(2 of 2)
The new federal approach is to help the cities help themselves, and to harness private enterprise for the long pull. Federal aid is conditional on each city's presenting an overall plan for preventing as well as destroying blight. To become eligible, a city must convince the Housing and Home Finance Agency that it has adequate building codes and is equipped to enforce them. a city plan for zoning, streets, land use, a sound financial program to pay its share of the cost, arrangements for rehousing families displaced by slum clearance, and assurance that the citizens of the community support the plan. Eight cities (including Chicago, Clarksville, Tenn., Somerville, Mass.) have already qualified for federal aid under the 1954 Housing Act, are thus eligible for such benefits as 95% mortgage insurance for low-cost private housing, grants up to two-thirds of the cost of projects, including improvements such as schools and parks.
Already Chicago has begun four slum-clearance and redevelopment projects and is planning three others. All told, they will generate about $95 million in private investment. Baltimore, which has received more than $9,000,000 to help clear some 80 acres of slums, has borne down on building violations, forced the owners of 6,000 houses and apartment buildings to repair or remodel.
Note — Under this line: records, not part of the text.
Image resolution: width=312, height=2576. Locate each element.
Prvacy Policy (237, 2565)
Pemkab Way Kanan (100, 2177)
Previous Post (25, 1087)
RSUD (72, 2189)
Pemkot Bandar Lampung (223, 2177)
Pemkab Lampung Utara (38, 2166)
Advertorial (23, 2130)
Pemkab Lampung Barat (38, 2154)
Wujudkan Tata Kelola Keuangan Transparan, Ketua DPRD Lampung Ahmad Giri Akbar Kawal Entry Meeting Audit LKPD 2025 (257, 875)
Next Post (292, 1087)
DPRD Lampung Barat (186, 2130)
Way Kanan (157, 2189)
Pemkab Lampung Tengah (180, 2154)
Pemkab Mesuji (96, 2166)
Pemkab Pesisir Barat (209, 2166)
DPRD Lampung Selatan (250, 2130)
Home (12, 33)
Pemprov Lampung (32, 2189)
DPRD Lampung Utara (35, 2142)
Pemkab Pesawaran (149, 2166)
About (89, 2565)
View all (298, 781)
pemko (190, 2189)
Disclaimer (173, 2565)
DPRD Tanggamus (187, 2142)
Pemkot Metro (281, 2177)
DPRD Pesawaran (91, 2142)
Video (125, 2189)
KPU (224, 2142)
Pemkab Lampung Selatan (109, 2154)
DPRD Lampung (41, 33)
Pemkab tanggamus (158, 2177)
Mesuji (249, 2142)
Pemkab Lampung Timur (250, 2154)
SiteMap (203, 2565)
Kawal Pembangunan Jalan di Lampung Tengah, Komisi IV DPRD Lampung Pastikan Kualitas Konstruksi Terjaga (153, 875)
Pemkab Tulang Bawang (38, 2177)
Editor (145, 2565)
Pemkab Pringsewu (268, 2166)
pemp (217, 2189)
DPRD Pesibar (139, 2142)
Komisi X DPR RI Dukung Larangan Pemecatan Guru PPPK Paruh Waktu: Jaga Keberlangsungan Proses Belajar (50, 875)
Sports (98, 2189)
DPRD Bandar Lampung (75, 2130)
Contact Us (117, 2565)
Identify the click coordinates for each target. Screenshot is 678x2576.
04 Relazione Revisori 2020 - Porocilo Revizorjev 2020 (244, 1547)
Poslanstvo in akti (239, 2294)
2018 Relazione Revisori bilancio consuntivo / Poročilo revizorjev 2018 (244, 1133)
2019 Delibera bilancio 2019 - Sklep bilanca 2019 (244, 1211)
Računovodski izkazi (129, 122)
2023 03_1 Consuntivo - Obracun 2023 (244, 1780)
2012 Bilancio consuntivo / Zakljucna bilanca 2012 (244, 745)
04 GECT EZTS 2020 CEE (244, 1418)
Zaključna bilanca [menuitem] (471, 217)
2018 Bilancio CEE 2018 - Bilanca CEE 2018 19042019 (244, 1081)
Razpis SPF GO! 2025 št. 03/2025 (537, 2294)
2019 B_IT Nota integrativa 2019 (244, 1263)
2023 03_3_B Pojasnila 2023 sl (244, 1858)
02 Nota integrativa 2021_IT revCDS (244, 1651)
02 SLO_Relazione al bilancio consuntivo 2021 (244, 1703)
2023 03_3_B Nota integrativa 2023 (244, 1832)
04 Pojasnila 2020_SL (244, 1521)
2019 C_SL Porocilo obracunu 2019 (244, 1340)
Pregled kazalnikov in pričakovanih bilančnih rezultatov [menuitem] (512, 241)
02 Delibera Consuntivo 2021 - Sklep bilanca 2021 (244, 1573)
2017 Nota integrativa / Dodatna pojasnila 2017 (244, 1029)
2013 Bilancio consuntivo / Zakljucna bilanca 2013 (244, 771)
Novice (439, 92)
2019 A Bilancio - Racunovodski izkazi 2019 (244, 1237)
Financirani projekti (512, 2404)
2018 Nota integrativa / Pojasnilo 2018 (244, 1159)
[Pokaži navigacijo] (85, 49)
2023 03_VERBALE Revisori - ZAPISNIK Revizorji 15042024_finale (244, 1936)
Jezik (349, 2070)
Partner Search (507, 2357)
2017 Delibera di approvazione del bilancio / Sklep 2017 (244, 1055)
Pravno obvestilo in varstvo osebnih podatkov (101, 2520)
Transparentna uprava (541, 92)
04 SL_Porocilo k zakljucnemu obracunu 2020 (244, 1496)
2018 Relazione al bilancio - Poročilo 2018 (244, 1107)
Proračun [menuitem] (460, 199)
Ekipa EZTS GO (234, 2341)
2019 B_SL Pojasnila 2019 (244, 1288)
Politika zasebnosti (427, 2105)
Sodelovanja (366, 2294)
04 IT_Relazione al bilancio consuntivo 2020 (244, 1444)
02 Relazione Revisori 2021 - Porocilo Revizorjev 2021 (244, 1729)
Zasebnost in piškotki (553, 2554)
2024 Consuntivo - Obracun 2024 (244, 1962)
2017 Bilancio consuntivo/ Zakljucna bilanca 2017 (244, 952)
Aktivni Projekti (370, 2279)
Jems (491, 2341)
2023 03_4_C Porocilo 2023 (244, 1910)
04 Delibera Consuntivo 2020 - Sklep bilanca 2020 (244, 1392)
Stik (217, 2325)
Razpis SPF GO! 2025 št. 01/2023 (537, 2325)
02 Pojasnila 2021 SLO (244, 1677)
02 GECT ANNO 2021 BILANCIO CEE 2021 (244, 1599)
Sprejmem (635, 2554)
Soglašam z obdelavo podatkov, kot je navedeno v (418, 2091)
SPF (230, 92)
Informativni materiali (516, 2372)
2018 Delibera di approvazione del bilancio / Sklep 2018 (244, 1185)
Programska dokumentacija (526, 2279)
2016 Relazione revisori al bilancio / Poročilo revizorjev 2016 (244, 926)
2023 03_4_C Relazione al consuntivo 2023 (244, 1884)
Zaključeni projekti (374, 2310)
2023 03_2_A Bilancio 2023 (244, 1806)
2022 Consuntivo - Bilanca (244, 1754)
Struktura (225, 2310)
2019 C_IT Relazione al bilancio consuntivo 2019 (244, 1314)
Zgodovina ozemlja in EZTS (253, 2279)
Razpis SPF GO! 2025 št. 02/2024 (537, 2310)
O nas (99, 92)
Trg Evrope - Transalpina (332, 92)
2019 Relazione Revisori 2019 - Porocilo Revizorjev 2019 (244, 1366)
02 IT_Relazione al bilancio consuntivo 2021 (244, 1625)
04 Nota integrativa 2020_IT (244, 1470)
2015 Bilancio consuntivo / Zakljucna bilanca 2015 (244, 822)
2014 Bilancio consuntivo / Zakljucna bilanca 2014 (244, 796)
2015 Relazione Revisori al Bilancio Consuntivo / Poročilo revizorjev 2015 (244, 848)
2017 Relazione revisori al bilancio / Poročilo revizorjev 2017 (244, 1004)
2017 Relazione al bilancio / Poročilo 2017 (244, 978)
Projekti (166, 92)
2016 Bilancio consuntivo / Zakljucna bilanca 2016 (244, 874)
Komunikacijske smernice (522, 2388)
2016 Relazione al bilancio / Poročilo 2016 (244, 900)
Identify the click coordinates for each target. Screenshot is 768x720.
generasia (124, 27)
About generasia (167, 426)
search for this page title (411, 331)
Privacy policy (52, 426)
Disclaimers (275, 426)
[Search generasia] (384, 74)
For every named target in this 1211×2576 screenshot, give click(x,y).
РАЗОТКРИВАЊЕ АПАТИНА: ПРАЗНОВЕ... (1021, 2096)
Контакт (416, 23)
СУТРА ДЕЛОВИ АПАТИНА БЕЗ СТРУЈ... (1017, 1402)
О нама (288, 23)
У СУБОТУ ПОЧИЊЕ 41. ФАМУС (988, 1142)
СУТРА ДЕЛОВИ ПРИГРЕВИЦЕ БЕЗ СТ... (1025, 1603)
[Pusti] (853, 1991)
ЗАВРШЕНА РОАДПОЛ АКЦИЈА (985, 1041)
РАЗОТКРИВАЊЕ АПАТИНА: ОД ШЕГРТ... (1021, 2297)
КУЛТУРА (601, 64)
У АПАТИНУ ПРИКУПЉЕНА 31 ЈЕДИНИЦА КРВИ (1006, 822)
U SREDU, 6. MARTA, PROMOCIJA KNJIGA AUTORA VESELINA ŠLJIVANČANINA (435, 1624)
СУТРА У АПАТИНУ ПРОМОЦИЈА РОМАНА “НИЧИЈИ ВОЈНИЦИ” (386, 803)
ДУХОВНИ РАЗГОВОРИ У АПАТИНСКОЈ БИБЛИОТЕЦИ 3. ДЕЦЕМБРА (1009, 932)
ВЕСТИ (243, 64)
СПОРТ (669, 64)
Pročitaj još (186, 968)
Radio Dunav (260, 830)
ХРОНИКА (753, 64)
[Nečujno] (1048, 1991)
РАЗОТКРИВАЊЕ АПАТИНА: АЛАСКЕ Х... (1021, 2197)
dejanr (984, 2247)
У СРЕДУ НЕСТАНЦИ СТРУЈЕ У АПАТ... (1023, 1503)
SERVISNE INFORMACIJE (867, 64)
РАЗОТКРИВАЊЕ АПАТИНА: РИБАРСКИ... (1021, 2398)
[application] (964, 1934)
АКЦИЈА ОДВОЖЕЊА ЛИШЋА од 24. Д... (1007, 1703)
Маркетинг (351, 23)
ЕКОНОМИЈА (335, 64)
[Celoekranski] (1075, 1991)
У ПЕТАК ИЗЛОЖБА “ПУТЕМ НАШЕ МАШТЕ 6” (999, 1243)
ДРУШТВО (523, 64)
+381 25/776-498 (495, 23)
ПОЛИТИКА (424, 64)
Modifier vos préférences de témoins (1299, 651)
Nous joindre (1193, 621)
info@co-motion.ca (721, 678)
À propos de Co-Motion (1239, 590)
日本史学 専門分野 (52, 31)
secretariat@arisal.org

New Orleans has started a nine-year program to require the repair and modernization (mostly by private financing) of 5,000 houses a year. Civic groups, e.g., the new nonprofit American Council to Improve Our Neighborhoods (A.C.T.I.O.N.), are readying all-out campaigns to help cities improve housing.
The President's housing committee, after studying ten cities, found that tax receipts in slum areas rose two to ten times after redevelopment. In seven of the ten cities studied, the cost of slum clearance and redevelopment could have been paid off in 15 years or less, with only 75% of the increases in tax revenue. If the savings in police, fire and public health protection were added, all ten could have paid the cost of slum clearance.